### EXCERPTED TEXT
Friday, March 23, 2012

Indirect Configuration of connection manager

Greetings All;
I am having trouble getting an indirect configuration to work. Can someone offer a hand?

Here's the deal....
I have a package the currently has an OLE DB Connection manager. I have an XML configuration file set up to acquire the connection string. That works fine. I have a package variable that contains the absolute path to the .dtsconfig file.

How can I get the connection manager to read the package variable (which has the path to the *.dtsconfig file) instead of the hard coded value?

Thanks in advance.
I don't think you can use a variable to set a configuration path. Indirect configurations refer to the use of environment variables to hold the path to the configuration.|||Perhap Indirect Configuration is not what I need then. What I am trying to do is set up my package such that the path to the dtsconfig file is dynamic. Ideally I'd like to not have to open up the package up in the designer and modify the path if I need to run the package on another machine (assuming the other machine directory structure is different).

How can I do this?

Thanks.

### TASK ITEM
Copy out the forum thread above on indirect configuration of a connection manager, word for word.

(Collected data entries)
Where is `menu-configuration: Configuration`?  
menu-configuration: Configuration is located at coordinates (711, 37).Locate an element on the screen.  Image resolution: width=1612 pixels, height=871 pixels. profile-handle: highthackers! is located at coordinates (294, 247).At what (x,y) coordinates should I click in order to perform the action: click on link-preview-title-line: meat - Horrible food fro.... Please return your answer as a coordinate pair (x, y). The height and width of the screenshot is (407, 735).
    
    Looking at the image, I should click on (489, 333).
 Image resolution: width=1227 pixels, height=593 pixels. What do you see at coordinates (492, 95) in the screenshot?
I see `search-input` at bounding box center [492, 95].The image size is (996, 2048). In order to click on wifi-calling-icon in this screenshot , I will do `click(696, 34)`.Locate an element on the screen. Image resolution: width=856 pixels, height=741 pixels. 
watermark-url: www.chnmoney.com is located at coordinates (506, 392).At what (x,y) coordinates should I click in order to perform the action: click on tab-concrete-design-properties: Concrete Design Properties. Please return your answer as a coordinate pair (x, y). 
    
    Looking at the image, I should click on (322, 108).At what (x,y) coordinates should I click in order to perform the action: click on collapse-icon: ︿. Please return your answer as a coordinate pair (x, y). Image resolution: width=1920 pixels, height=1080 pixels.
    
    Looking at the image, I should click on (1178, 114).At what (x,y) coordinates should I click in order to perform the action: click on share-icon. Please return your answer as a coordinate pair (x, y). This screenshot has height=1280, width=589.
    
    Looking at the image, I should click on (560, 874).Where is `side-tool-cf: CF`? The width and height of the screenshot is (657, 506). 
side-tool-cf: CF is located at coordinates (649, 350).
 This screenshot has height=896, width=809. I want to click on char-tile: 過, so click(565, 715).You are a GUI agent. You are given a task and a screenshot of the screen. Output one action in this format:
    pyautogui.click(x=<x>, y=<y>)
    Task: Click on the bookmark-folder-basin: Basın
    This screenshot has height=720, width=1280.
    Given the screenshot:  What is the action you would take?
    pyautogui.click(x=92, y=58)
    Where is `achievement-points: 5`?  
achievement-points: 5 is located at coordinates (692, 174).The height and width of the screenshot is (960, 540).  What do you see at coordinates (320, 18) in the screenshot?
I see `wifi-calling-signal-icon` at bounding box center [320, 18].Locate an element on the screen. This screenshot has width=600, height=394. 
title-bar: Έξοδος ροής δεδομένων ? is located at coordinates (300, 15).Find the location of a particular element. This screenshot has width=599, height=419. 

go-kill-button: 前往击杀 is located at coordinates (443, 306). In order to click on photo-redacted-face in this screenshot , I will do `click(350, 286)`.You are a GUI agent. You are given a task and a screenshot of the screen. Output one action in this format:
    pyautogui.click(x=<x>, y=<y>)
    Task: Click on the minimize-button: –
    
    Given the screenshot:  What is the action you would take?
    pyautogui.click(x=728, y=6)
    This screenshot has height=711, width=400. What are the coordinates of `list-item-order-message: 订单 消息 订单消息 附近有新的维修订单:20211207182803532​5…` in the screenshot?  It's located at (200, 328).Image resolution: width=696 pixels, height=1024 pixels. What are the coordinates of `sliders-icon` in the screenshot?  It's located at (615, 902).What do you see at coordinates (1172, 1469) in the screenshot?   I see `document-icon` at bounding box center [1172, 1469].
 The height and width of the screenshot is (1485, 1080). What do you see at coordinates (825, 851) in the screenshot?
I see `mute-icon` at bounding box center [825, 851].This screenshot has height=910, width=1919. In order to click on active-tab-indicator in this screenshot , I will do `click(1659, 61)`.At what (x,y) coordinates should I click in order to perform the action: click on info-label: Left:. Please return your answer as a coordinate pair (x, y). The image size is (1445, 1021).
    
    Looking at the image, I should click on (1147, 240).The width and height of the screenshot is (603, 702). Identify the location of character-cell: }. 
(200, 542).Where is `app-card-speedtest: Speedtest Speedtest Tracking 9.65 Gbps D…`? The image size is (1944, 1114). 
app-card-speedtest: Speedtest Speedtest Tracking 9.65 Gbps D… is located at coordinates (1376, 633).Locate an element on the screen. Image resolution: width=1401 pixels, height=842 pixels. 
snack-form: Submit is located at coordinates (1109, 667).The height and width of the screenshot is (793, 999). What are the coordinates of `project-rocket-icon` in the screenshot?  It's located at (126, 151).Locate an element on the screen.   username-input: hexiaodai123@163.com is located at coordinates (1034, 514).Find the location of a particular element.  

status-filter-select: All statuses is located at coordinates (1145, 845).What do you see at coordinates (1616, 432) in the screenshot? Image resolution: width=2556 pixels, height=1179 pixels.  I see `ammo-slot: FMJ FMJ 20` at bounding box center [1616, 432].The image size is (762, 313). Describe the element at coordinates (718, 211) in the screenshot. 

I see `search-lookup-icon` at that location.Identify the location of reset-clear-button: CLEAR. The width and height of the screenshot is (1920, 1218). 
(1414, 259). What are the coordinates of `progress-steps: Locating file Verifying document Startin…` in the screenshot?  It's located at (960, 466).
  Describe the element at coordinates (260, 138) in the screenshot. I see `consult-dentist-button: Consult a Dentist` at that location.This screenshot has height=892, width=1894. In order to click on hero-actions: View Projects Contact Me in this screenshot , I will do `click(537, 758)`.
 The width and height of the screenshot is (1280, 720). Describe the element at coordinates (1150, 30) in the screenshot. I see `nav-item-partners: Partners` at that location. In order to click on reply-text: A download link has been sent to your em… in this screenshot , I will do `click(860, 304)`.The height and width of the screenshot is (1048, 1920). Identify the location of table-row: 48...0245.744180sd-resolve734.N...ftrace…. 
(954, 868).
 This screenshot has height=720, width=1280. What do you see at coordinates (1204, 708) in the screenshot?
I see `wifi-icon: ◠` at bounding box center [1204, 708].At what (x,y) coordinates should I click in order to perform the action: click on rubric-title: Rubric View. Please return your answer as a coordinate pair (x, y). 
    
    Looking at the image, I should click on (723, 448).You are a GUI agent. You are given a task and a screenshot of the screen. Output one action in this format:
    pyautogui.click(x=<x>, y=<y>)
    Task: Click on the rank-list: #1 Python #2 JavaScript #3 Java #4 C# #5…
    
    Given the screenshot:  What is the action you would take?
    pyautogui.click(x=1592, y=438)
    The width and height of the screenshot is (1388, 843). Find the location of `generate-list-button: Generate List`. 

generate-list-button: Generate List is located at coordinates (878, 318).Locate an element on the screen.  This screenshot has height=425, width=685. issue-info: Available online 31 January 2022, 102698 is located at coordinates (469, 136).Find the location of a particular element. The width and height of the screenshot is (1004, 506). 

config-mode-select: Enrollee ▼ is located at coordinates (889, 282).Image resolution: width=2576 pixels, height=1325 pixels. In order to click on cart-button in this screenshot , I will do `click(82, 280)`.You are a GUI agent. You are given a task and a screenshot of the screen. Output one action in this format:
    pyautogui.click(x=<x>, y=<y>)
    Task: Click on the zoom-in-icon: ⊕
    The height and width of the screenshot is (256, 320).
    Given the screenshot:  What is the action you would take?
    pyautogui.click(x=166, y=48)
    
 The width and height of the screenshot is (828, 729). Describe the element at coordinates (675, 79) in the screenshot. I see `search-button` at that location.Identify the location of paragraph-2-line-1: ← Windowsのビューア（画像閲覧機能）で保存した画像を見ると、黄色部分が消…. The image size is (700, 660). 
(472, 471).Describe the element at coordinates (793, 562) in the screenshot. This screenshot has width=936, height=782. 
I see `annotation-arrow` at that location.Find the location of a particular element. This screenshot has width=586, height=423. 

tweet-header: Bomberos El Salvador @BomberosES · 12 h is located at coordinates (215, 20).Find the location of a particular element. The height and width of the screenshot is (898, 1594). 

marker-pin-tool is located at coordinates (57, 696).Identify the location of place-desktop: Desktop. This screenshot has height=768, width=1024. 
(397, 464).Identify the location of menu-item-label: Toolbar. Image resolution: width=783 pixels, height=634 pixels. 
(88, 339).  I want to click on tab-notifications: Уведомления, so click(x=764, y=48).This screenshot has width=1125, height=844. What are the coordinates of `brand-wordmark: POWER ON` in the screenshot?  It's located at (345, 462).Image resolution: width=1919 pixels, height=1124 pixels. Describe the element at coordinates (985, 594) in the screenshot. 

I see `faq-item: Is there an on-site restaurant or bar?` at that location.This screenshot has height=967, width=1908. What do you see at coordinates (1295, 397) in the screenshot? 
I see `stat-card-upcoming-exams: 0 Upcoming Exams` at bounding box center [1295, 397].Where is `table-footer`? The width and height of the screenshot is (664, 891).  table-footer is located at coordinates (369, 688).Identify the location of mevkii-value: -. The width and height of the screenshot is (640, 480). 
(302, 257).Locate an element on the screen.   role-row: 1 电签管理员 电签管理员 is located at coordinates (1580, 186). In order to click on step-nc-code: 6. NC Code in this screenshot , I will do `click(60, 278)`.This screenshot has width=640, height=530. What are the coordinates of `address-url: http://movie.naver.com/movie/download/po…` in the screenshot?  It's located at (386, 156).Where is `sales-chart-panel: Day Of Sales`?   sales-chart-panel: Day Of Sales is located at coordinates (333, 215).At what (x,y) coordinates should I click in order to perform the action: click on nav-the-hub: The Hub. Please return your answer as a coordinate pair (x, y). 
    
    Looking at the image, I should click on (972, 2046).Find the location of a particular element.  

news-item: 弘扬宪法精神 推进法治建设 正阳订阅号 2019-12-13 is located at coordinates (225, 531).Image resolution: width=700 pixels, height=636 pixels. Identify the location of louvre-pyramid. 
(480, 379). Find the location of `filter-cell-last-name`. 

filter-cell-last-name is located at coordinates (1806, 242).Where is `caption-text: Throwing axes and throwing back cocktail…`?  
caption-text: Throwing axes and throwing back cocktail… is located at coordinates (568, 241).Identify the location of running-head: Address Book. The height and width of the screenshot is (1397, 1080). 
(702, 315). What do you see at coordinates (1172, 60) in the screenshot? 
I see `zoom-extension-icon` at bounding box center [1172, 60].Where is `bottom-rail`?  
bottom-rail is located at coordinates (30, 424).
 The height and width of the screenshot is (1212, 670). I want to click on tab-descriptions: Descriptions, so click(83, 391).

### PROBLEM SOLUTION
Friday, March 23, 2012

Indirect Configuration of connection manager

Greetings All;
I am having trouble getting an indirect configuration to work. Can someone offer a hand?

Here's the deal....
I have a package the currently has an OLE DB Connection manager. I have an XML configuration file set up to acquire the connection string. That works fine. I have a package variable that contains the absolute path to the .dtsconfig file.

How can I get the connection manager to read the package variable (which has the path to the *.dtsconfig file) instead of the hard coded value?

Thanks in advance.
I don't think you can use a variable to set a configuration path. Indirect configurations refer to the use of environment variables to hold the path to the configuration.|||Perhap Indirect Configuration is not what I need then. What I am trying to do is set up my package such that the path to the dtsconfig file is dynamic. Ideally I'd like to not have to open up the package up in the designer and modify the path if I need to run the package on another machine (assuming the other machine directory structure is different).

How can I do this?

Thanks.